The 2015-16 Bruins have had too many letdowns, too many underwhelming performances at home over the pre-All-Star Break portion of the season, beginning with a 6-2 loss to Winnipeg on opening night and ending with a 6-2 loss to Anaheim on Tuesday night.
It’s been a frustrating team regardless of where its played, a roster of frustrating players. Among the leaders in frustration has been third-year defenseman Kevan Miller, whose battled inconsistency throughout the 42 games he’s participated in this season.
Miller’s numbers aren’t terrible. His 3-10–13 scoring line in 42 games matches the scoring output he posted through the 87-game sampling on his NHL resume entering the season. He’s among eight Bruins with a plus-five rating or higher.
But Miller’s game hasn’t reached the next level as was hoped coming back from an injury-plagued 2014-15 season that followed a strong rookie campaign in 2013-14. Miller has been prone to giveaways and breakdowns in the defensive zone. He’s been exposed while playing against top-six competition.
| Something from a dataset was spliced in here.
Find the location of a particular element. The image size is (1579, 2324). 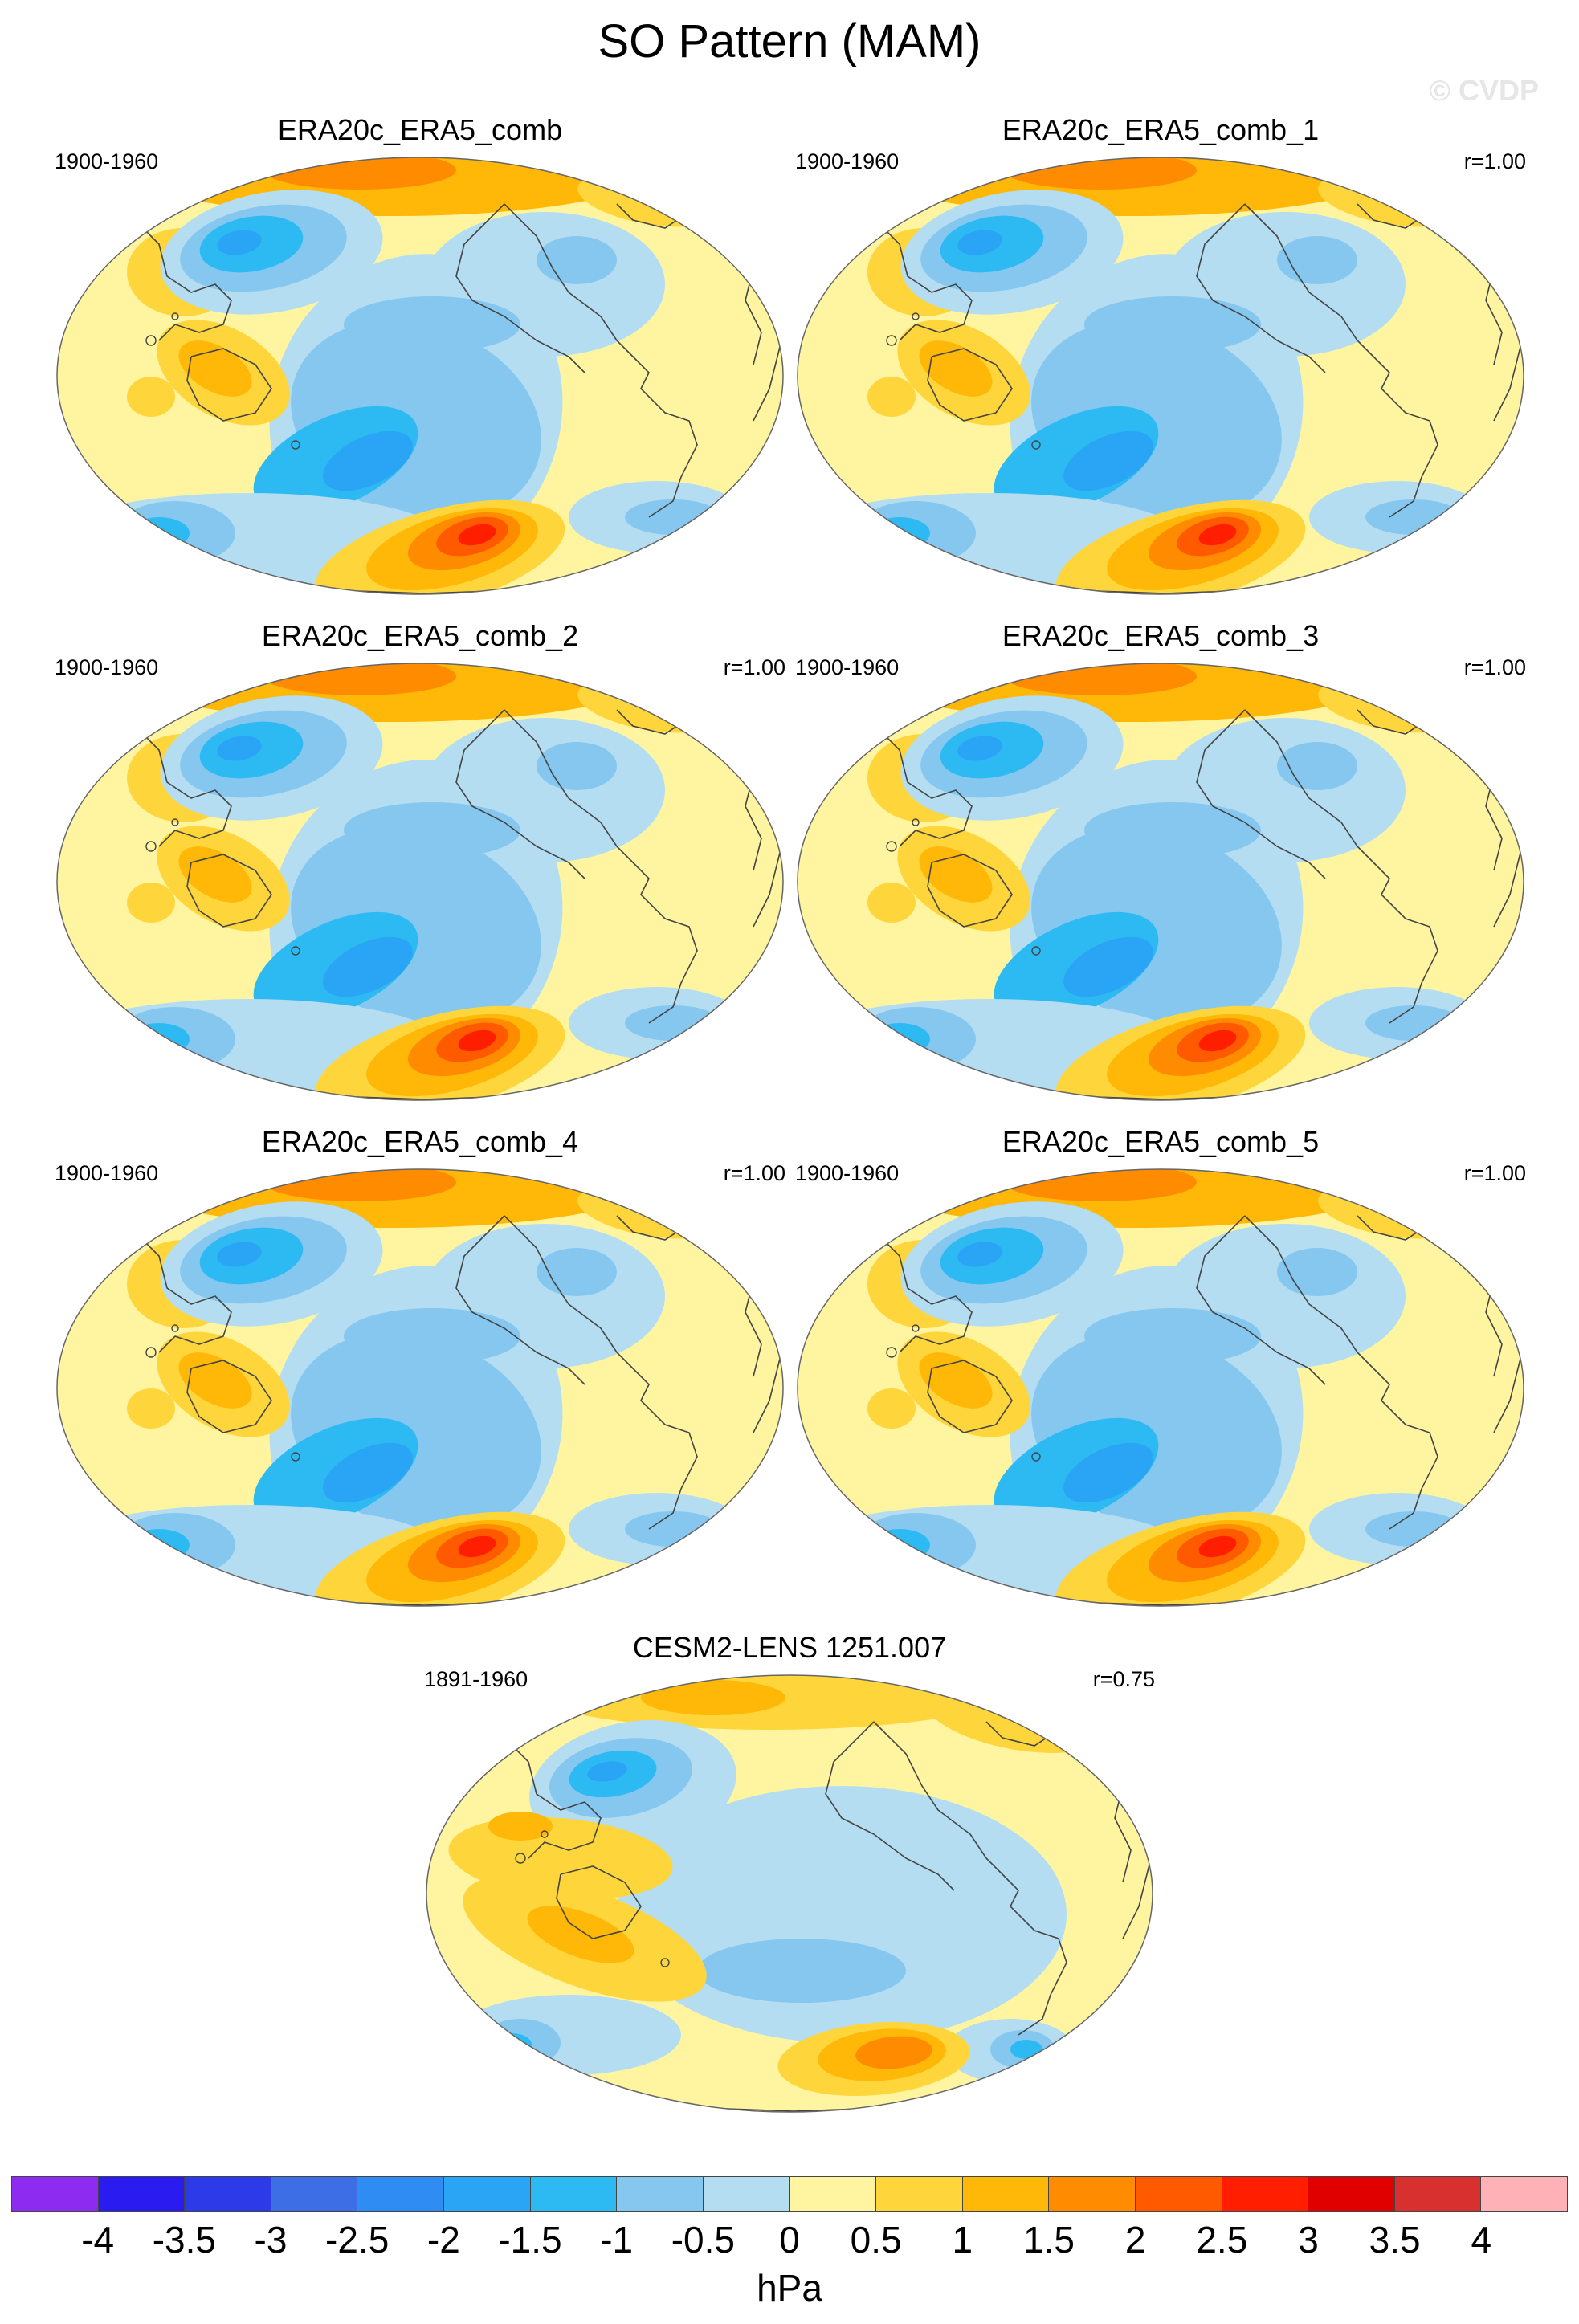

In lockstep with the Bruins season, Miller’s road numbers have looked much different away from Boston. Of the 16 games in which the 28-year-old has been a plus, all but four have been in road games. All six performances where he’s posted a plus-two have been away. He has seven of his 13 points on the season on the road, and is plus-15 in 19 such contests. That compares with a 1-5–6 line and minus-10 at TD Garden.
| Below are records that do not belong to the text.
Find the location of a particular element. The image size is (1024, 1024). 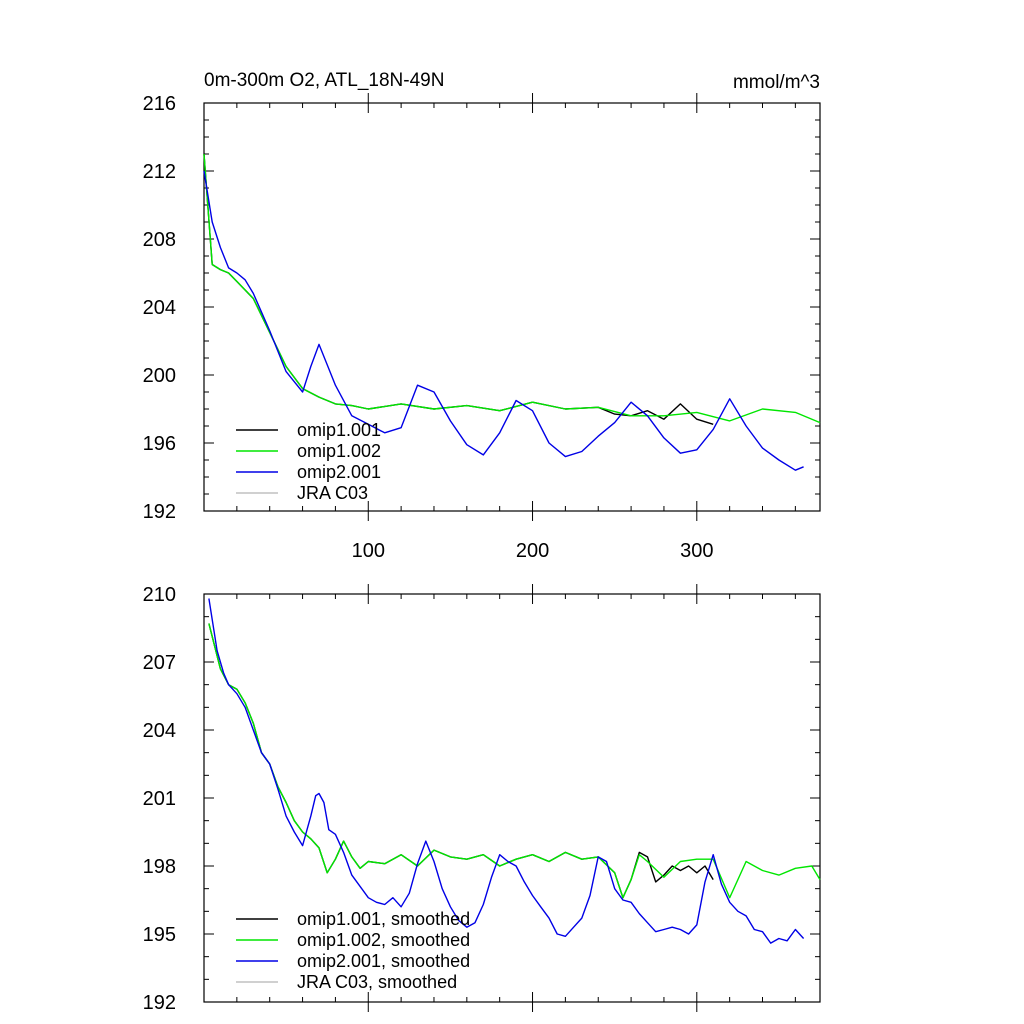

x-tick-label: 300 is located at coordinates (696, 551).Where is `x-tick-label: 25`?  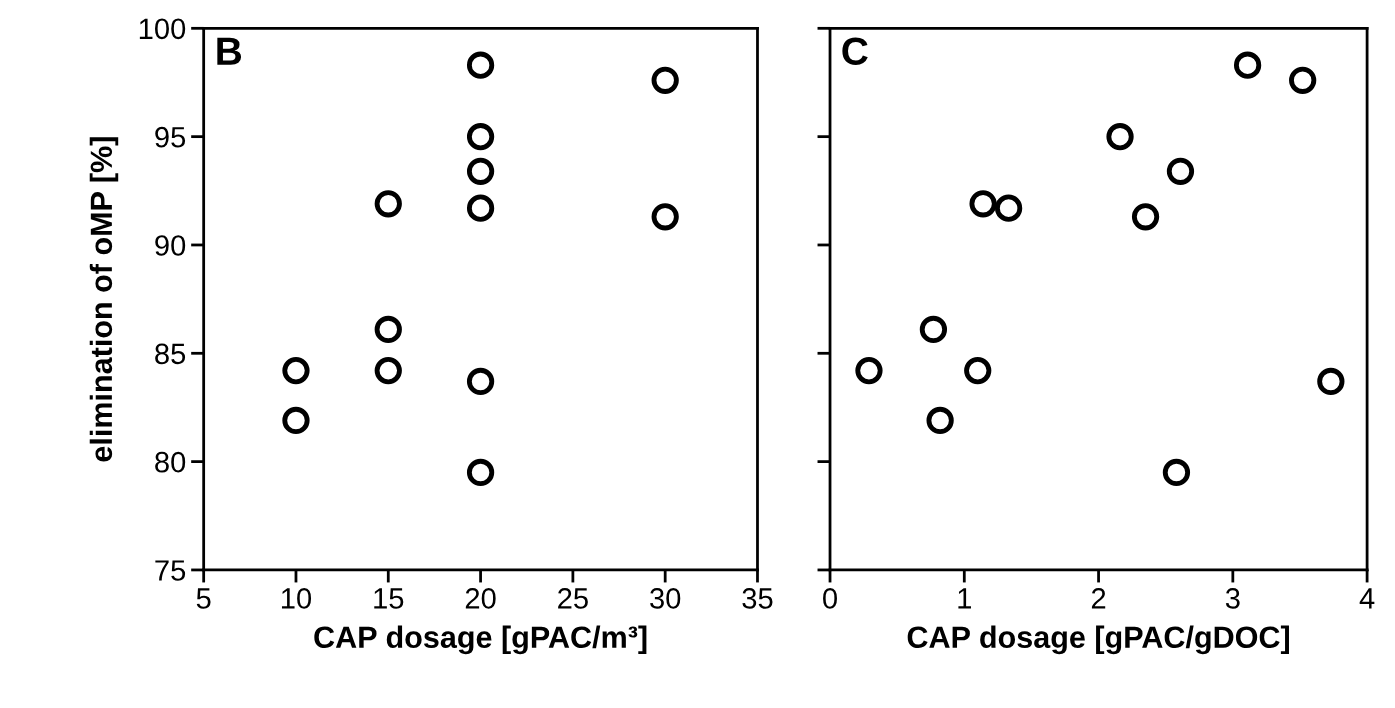 x-tick-label: 25 is located at coordinates (573, 598).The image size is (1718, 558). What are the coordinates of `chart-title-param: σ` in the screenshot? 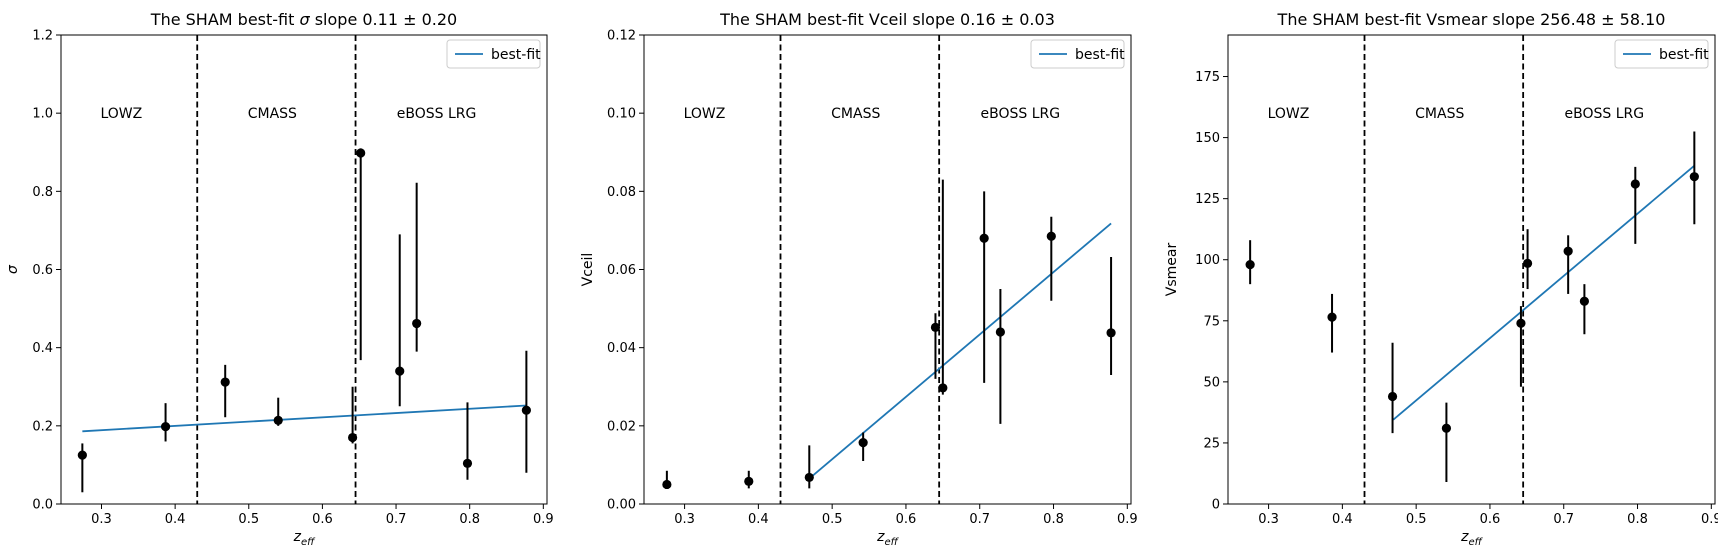 It's located at (304, 20).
Miller still has 33 games to improve on a season that has failed to meet expectations, 15 of those games coming at home. A 6-foot-2, 210-pound frame that complements a rugged style akin to former Bruin Johnny Boychuk offers promise. As does aggregate plus-40 rating he posted through his first two NHL seasons.
After being an integral piece of the blue line corps when the Bruins won the 2014 Presidents Trophy, Miller was expected to emerge in a top-four defenseman role in 2014-15 following the preseason trade of Boychuk. He suffered a shoulder injury suffered during a fight in a game at Buffalo, the sixth game of the season, and was never the same. His season ended in February after 41 games.
A return to the form he show early in his career should translate to better results for the Bruins on their own ice.